Credit Score-Ravaging Notices Sent as Junk MailThis new CARD Act takes full effect February next year that is why banks are hurrying to set new rules while they still can. Before they can implement changes, banks are required to inform consumers through mail. However, industry specialists note that cardholders often disregard these mailings, causing them to lose hundreds, and even thousands, of dollars. Moreover, it could hurt their credit score without knowing it, which is a very important number in a credit-driven economy.

Cardholders are given the choice to opt out of those changes so they can avoid additional costs, experts note. However, they add that consumers can only do so if they read the mail sent to them.

As observed by industry specialists, most card company notices have very small prints that consumer’s think they are junk mails. However, experts advise consumers to carefully read any mail sent to them by their creditor since it is very likely to contain important changes regarding their accounts. Also, cardholders are warned that such mailings can be very hard to understand and may use legalese.

Specialists explained that banks do so because they are only required by law to inform consumers of significant changes, not to explain everything to them. To avoid confusion, experts advise consumers to focus on key changes instead of trying to understand the whole letter.

Consumers are advised to first look for changes in their annual fees or interest rates. Specialists expect that many card issuers will change fixed-rate cards into valuable rates or the interest rates of their clients. So far this year, the most dramatic increase industry watchers noted is the charging of 29.99 percent interest rates by Citigroup to a select portion of its cardholders. Some clients bemoaned that they cannot close their cards yet because it will surely hurt their credit ratings.

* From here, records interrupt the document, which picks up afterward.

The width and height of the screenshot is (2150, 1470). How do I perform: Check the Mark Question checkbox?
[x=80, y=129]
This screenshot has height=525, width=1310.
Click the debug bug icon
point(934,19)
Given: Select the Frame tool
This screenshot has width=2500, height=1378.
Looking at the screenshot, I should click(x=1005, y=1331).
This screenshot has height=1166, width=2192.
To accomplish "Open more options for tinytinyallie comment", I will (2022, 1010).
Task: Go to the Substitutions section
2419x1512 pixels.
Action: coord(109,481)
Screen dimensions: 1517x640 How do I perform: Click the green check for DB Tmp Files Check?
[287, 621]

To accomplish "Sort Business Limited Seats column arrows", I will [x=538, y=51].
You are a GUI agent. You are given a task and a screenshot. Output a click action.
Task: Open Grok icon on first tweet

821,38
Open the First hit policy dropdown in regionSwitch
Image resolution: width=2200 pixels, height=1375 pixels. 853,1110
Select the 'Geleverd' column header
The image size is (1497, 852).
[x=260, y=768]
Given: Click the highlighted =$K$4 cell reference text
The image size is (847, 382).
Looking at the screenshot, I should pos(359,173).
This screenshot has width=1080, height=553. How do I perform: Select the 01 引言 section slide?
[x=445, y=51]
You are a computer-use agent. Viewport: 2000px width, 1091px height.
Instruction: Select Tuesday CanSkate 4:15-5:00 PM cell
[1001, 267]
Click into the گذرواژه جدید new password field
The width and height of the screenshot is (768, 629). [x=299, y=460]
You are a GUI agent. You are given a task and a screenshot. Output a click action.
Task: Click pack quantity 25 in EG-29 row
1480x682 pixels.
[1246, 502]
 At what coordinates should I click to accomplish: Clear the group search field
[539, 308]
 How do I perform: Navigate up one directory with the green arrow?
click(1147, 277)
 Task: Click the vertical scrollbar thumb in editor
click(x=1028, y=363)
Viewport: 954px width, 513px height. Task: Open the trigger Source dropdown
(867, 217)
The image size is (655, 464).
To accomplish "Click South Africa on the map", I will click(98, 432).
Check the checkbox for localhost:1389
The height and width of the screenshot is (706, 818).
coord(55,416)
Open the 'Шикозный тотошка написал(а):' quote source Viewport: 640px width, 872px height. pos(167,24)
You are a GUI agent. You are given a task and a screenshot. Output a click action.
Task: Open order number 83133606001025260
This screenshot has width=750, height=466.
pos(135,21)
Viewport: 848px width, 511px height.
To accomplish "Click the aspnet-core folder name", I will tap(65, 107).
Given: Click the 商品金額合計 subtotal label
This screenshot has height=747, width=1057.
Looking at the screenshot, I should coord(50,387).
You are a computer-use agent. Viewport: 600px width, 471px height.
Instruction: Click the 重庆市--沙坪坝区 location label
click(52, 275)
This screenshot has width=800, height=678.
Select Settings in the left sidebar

Meanwhile, those who do not want to shoulder higher rates may opt out, but their accounts will most likely be closed. Though their credit score will surely suffer, they will at least be able to pay off their balance at the current interest rates.

Another change that is hurting consumer credit score is the lowering of credit limits. However, experts say consumers can solve this problem if they cut back on their purchases and focus their spending on necessities alone.